6.5. Bucket Algorithms (Advanced)
When you create buckets using the Ceph CLI, Ceph sets the algorithm to straw
by default. Ceph supports four bucket algorithms, each representing a tradeoff between performance and reorganization efficiency. If you are unsure of which bucket type to use, we recommend using a straw
bucket. The bucket algorithms are:
-
Uniform: Uniform buckets aggregate devices with exactly the same weight. For example, when firms commission or decommission hardware, they typically do so with many machines that have exactly the same physical configuration (e.g., bulk purchases). When storage devices have exactly the same weight, you may use the
uniform
bucket type, which allows CRUSH to map replicas into uniform buckets in constant time. With non-uniform weights, you should use another bucket algorithm. - List: List buckets aggregate their content as linked lists. Based on the RUSH (Replication Under Scalable Hashing) P algorithm, a list is a natural and intuitive choice for an expanding cluster: either an object is relocated to the newest device with some appropriate probability, or it remains on the older devices as before. The result is optimal data migration when items are added to the bucket. Items removed from the middle or tail of the list, however, can result in a significant amount of unnecessary movement, making list buckets most suitable for circumstances in which they never (or very rarely) shrink.
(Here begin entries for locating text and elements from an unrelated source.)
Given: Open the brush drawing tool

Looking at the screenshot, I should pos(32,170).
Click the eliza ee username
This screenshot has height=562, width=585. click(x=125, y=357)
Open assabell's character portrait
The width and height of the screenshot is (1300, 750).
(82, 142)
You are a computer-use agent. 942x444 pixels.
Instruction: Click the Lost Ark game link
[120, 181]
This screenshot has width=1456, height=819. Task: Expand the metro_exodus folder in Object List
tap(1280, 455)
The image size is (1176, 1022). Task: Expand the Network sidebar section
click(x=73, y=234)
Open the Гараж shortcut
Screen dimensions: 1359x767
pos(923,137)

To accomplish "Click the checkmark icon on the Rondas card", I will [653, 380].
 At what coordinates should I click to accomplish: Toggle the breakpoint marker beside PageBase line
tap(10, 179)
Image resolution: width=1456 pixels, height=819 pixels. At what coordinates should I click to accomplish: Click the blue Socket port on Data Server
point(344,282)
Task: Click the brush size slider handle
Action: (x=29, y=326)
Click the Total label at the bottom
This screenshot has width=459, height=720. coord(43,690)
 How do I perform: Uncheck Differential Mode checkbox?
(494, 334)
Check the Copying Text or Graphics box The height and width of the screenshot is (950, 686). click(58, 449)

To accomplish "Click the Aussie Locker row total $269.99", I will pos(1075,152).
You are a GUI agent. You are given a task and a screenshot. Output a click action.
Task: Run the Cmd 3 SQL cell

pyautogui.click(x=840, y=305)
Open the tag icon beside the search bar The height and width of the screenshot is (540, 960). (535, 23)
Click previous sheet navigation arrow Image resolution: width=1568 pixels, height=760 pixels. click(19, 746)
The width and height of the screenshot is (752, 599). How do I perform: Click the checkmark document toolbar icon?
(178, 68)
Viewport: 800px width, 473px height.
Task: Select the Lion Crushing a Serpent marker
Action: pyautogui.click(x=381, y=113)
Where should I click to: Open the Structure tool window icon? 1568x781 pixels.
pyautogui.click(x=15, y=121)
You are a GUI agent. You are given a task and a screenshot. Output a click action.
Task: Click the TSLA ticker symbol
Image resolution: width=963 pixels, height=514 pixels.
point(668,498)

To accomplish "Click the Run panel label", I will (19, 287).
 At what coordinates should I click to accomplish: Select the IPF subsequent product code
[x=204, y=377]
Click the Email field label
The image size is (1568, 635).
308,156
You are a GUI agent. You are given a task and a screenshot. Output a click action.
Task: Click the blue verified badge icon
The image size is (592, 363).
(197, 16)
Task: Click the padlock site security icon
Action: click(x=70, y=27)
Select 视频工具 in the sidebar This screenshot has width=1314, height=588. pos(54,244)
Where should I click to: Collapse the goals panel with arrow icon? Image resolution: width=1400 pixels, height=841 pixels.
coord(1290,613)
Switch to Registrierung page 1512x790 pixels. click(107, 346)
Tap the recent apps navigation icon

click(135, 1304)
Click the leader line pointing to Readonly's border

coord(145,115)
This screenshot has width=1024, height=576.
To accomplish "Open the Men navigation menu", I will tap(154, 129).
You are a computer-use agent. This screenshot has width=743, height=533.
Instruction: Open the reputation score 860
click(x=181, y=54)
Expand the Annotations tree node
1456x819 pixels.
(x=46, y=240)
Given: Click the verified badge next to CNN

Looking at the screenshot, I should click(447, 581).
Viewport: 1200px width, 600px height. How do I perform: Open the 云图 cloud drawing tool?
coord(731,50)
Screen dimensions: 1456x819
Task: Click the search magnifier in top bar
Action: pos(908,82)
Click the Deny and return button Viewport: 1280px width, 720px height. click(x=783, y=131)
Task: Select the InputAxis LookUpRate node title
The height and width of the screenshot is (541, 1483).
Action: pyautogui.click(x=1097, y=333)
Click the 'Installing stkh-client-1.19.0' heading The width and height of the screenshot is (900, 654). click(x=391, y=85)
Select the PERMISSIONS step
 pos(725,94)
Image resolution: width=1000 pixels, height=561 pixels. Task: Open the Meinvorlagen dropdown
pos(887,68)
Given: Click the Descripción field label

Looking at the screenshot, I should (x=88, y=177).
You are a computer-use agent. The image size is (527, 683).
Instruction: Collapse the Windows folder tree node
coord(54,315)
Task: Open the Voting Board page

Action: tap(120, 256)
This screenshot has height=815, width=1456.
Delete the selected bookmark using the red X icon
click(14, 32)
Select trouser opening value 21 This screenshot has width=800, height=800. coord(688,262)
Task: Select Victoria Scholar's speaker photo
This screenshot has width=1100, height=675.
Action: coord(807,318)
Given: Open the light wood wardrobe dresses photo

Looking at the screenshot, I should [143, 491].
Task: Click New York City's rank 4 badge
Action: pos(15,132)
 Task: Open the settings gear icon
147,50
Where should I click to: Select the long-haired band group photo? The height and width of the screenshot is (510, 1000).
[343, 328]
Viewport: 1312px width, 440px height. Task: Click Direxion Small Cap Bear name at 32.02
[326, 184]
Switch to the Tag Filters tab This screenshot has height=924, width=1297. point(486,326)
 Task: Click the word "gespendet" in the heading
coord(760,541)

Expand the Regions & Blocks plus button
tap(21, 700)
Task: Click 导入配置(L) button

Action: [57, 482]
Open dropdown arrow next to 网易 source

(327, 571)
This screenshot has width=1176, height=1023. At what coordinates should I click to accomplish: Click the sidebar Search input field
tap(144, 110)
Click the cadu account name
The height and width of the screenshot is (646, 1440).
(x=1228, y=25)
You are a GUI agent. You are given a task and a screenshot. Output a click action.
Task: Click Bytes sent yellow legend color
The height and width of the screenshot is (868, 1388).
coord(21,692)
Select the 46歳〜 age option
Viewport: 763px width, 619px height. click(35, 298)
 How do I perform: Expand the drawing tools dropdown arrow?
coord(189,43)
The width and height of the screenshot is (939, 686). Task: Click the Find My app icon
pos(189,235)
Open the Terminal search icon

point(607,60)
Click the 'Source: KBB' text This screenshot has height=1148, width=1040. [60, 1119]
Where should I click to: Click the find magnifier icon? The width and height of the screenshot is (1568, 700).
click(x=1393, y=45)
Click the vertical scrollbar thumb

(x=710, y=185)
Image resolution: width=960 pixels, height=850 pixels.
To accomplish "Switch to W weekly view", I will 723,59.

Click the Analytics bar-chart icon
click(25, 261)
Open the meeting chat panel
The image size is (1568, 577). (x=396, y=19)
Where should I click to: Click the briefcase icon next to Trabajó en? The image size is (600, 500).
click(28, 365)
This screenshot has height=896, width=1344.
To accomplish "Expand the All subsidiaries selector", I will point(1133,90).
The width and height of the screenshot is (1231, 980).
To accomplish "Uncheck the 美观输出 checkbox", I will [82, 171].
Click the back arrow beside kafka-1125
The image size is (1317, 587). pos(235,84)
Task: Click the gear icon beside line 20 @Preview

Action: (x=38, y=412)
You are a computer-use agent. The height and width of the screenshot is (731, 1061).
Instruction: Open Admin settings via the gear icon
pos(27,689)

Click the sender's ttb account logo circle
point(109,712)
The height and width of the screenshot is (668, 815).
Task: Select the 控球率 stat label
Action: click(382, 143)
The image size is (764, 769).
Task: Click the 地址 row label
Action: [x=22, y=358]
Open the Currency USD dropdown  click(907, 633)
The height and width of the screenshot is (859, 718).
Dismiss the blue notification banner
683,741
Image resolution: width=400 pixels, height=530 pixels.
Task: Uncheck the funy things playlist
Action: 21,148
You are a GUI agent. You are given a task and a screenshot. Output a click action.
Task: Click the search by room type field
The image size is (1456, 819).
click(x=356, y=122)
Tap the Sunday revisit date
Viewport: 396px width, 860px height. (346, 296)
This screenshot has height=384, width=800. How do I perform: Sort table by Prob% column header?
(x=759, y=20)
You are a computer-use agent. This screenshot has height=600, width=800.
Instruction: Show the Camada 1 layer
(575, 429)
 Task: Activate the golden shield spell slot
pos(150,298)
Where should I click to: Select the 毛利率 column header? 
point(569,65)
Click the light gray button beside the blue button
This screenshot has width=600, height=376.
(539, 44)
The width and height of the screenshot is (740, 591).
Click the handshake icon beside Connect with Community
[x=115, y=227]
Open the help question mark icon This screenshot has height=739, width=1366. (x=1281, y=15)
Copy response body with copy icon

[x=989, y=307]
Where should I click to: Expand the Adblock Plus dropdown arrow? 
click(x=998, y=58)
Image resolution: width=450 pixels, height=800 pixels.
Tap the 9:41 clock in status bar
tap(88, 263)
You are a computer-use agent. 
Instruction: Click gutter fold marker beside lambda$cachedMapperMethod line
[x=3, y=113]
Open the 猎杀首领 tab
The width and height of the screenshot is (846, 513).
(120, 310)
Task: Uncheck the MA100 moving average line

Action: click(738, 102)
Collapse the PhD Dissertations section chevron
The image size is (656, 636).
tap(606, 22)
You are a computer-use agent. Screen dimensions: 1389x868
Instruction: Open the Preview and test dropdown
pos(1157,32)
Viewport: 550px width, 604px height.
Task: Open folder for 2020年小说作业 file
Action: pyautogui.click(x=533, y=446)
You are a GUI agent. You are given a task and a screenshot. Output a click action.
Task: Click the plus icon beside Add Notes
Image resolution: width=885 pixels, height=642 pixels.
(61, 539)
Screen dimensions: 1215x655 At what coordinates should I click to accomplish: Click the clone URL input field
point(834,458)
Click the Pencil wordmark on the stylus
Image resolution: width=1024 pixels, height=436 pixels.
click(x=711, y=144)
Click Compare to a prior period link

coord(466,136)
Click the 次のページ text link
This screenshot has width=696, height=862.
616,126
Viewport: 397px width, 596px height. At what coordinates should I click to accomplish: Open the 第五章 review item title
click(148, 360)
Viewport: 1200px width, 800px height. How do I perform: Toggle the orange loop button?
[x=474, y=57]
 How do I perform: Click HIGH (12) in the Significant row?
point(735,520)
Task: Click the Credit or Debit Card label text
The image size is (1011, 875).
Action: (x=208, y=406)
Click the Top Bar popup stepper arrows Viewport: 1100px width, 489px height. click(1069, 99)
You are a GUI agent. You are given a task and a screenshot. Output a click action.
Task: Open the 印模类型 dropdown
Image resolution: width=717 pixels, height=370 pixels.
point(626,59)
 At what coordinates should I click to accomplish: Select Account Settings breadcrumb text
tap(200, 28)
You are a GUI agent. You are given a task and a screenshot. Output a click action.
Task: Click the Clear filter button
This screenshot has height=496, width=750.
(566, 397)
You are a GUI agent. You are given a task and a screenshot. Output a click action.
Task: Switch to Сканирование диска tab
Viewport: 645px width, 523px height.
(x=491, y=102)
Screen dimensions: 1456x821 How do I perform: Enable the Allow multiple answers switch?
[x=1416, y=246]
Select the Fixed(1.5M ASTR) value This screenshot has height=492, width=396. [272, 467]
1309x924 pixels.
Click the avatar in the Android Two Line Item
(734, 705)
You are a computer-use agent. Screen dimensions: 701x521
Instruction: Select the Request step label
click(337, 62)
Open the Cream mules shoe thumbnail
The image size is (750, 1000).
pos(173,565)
- Tree: Tree buckets use a binary search tree. They are more efficient than list buckets when a bucket contains a larger set of items. Based on the RUSH (Replication Under Scalable Hashing) R algorithm, tree buckets reduce the placement time to O(log n), making them suitable for managing much larger sets of devices or nested buckets.
- Straw (default): List and Tree buckets use a divide and conquer strategy in a way that either gives certain items precedence (e.g., those at the beginning of a list) or obviates the need to consider entire subtrees of items at all. That improves the performance of the replica placement process, but can also introduce suboptimal reorganization behavior when the contents of a bucket change due an addition, removal, or re-weighting of an item. The straw bucket type allows all items to fairly “compete” against each other for replica placement through a process analogous to a draw of straws.